- _Your objective_: In the listing below, find every line with the string "will" and pull it out.

- _Provided material_:
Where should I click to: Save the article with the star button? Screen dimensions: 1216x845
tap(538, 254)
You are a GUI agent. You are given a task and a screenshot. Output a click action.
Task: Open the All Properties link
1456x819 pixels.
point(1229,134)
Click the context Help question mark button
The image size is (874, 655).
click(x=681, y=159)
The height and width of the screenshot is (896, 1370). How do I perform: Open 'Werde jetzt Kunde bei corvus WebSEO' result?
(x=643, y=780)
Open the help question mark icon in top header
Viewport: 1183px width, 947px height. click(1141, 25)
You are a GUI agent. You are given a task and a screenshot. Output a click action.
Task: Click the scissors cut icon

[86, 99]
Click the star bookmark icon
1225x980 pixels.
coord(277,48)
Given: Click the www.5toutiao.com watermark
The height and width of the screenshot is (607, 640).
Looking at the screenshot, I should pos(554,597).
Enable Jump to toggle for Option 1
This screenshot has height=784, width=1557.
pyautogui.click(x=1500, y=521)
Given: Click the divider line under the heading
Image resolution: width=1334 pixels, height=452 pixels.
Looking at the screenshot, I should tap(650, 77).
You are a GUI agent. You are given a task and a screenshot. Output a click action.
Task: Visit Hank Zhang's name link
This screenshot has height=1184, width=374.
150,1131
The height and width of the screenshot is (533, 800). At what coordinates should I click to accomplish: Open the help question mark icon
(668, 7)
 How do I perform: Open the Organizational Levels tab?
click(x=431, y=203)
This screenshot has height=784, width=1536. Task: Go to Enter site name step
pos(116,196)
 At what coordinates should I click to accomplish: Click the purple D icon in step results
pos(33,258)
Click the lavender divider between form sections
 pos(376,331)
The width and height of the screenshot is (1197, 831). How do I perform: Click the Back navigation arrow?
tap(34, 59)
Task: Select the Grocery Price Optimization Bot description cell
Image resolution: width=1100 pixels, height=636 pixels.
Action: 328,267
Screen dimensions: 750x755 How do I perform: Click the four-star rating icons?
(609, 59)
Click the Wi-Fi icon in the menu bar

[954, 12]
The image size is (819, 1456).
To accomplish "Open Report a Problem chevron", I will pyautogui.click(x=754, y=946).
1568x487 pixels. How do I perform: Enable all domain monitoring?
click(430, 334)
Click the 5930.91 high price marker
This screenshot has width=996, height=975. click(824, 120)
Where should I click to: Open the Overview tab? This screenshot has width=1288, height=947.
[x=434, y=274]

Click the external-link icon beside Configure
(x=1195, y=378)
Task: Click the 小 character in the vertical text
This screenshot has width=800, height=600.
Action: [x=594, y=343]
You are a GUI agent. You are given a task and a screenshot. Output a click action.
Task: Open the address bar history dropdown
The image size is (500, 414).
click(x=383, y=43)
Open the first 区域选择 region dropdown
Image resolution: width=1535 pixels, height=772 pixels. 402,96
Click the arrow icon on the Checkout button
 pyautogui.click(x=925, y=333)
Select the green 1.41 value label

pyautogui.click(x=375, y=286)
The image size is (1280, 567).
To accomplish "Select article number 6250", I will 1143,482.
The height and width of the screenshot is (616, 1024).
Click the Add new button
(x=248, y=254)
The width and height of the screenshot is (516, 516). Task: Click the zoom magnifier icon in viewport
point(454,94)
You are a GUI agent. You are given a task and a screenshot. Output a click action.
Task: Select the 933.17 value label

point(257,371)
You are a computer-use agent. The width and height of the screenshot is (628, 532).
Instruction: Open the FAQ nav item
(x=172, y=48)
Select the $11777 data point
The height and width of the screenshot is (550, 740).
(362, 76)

- _Exercise output_:
To accomplish "Open Report a Problem chevron", I will pyautogui.click(x=754, y=946).
To accomplish "Select article number 6250", I will 1143,482.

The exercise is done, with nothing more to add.